• [Data shown]:
-----

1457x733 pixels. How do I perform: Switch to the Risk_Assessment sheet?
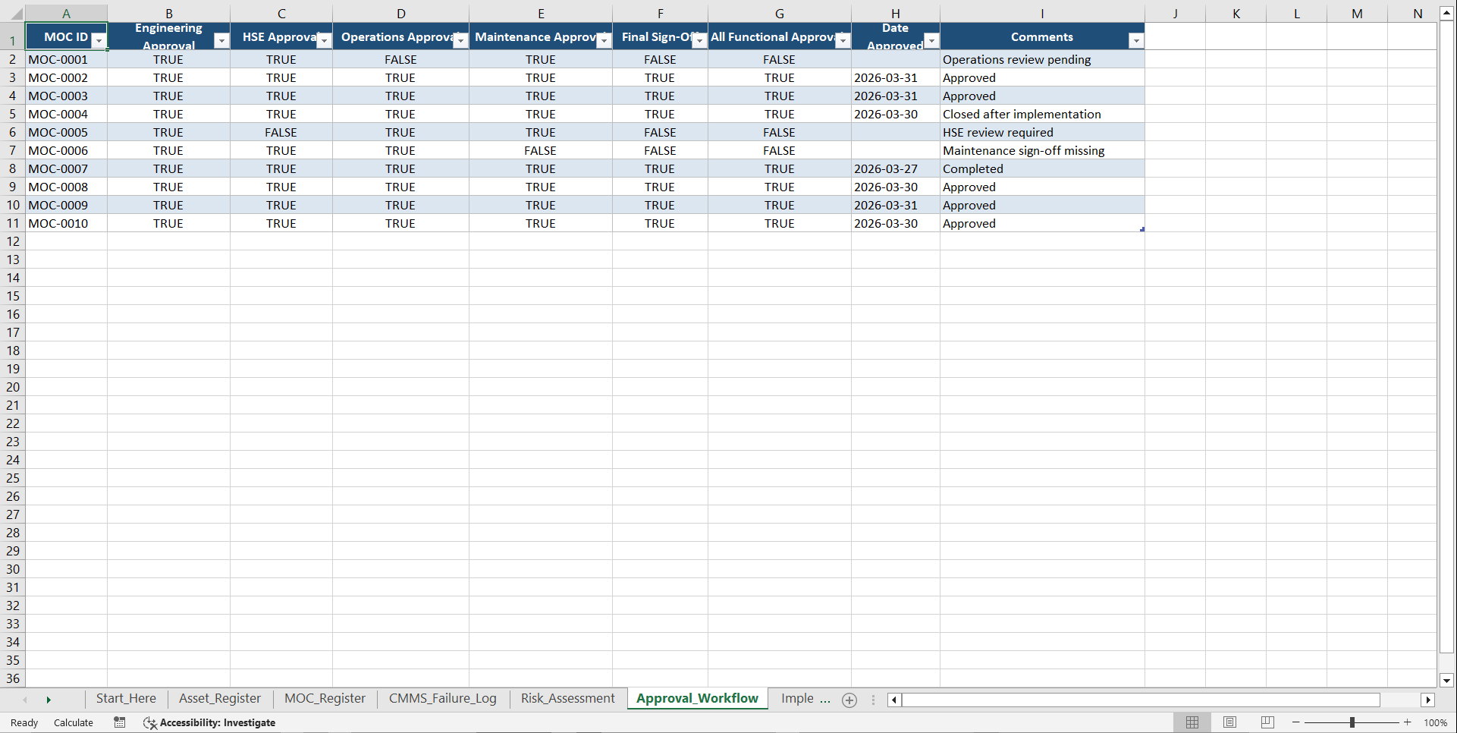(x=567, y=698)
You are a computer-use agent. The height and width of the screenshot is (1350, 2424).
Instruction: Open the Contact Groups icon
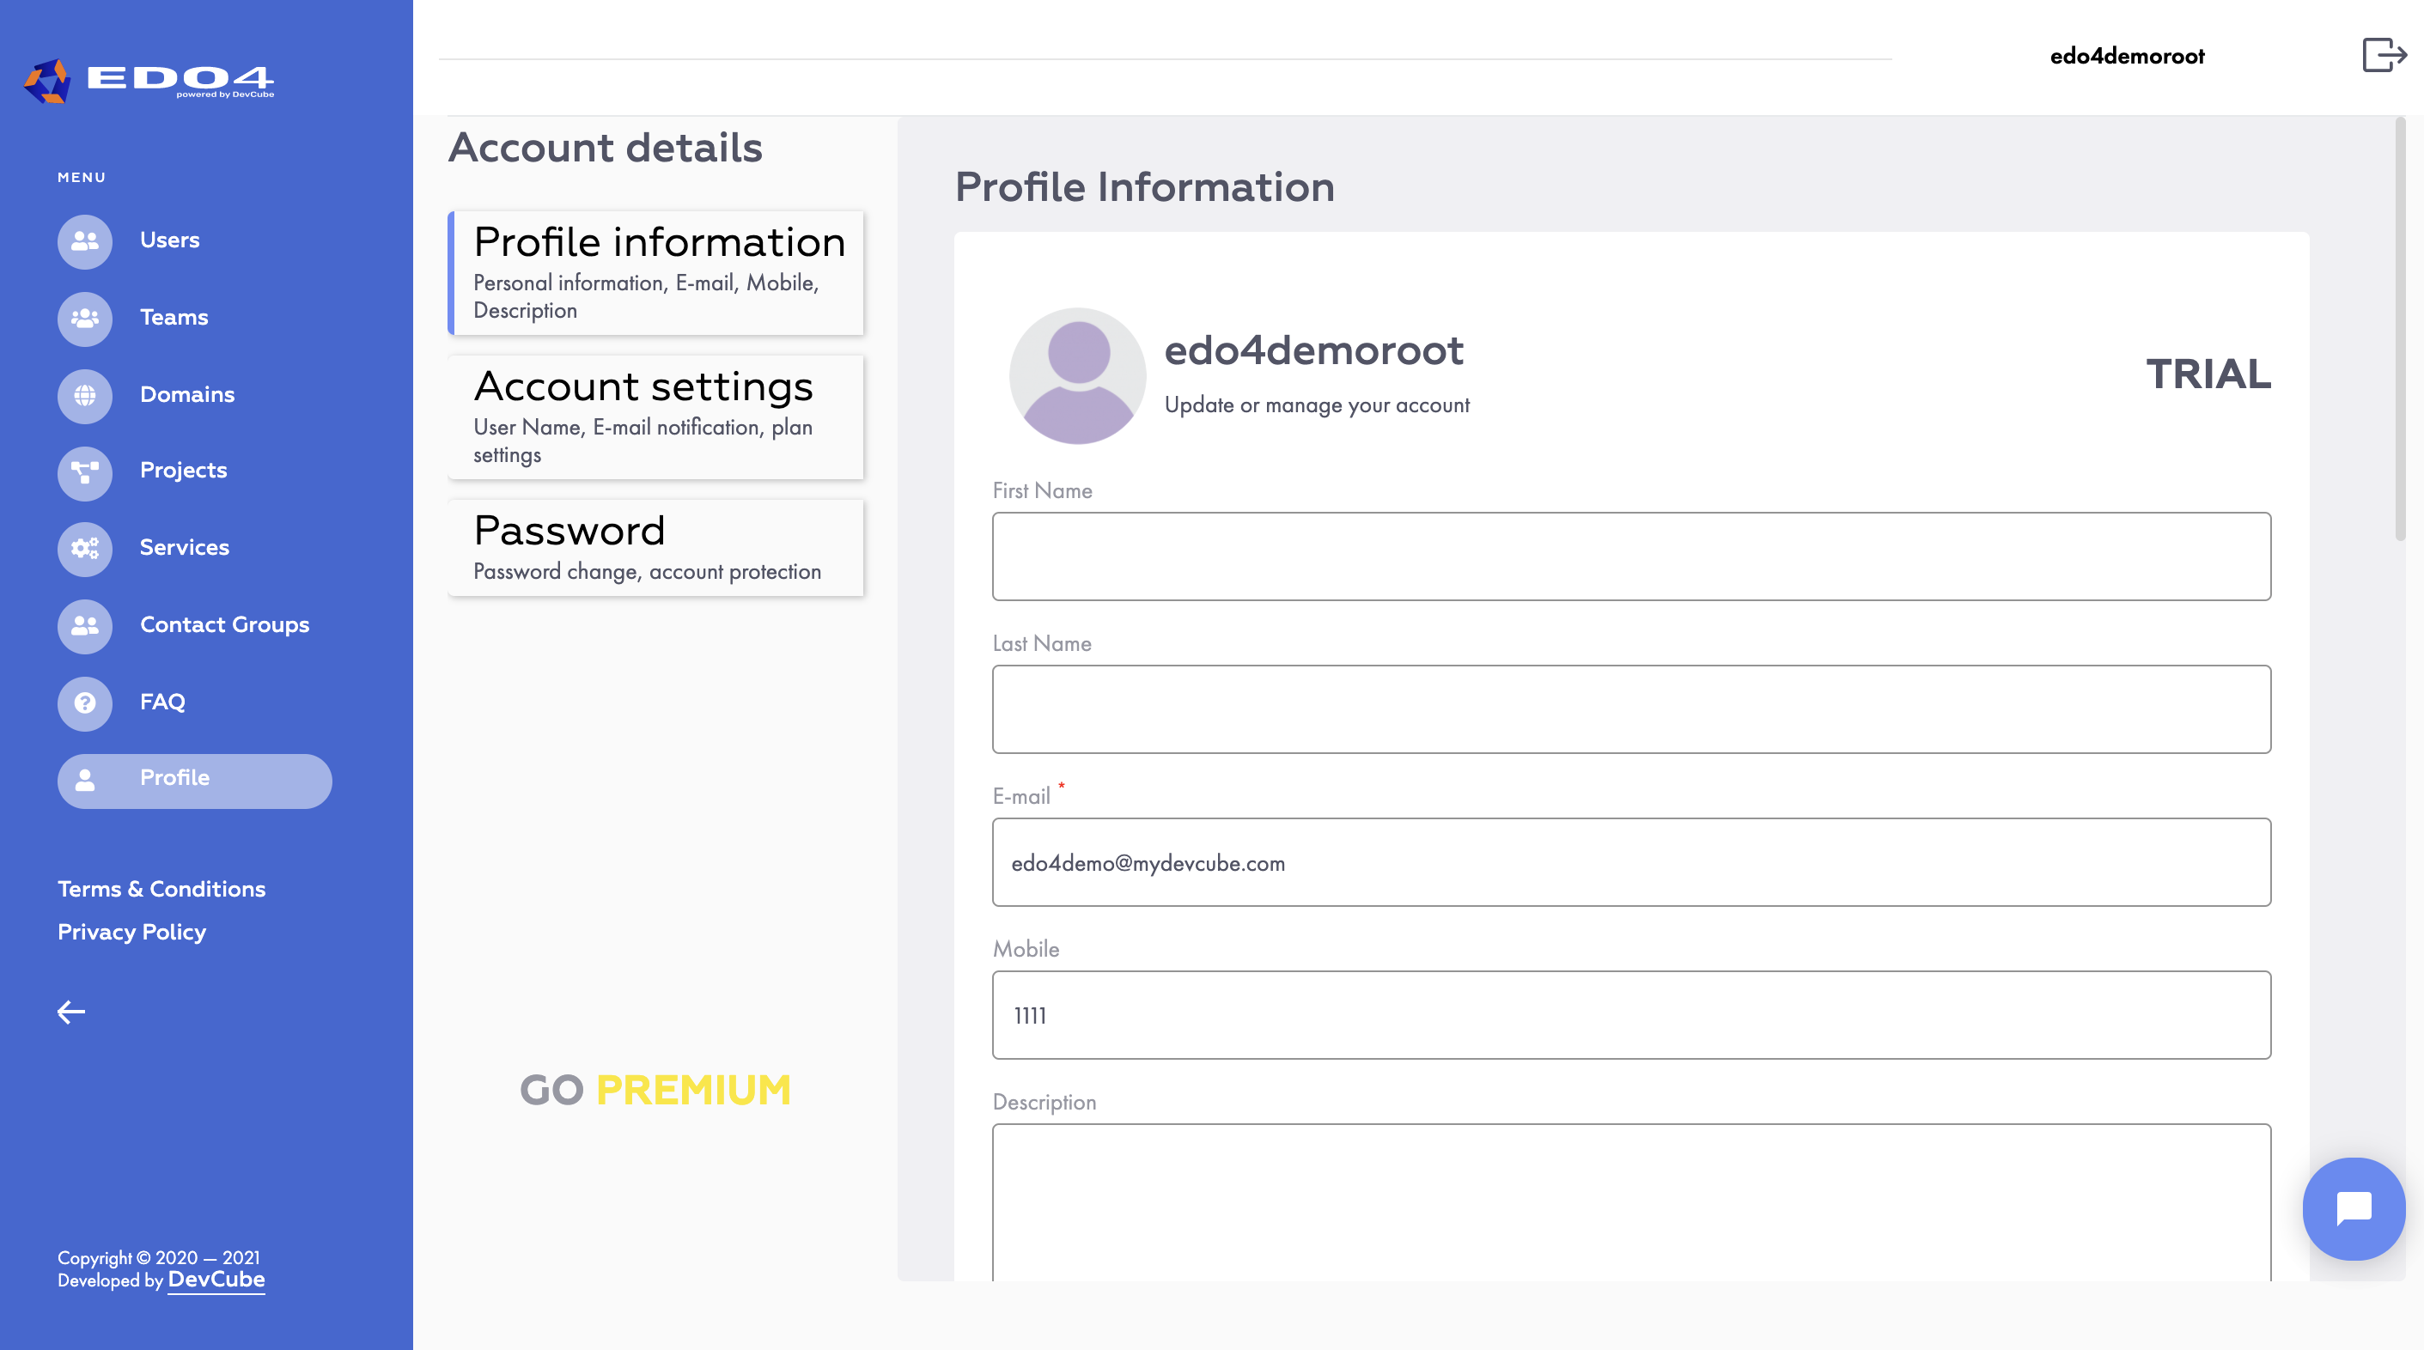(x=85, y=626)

-----

• [The problem]:
Give the data again exactly as written, with no pictures included.

• [Reply to the task]:
1457x733 pixels. How do I perform: Switch to the Risk_Assessment sheet?
(x=567, y=698)
You are a computer-use agent. The height and width of the screenshot is (1350, 2424).
Instruction: Open the Contact Groups icon
(x=85, y=626)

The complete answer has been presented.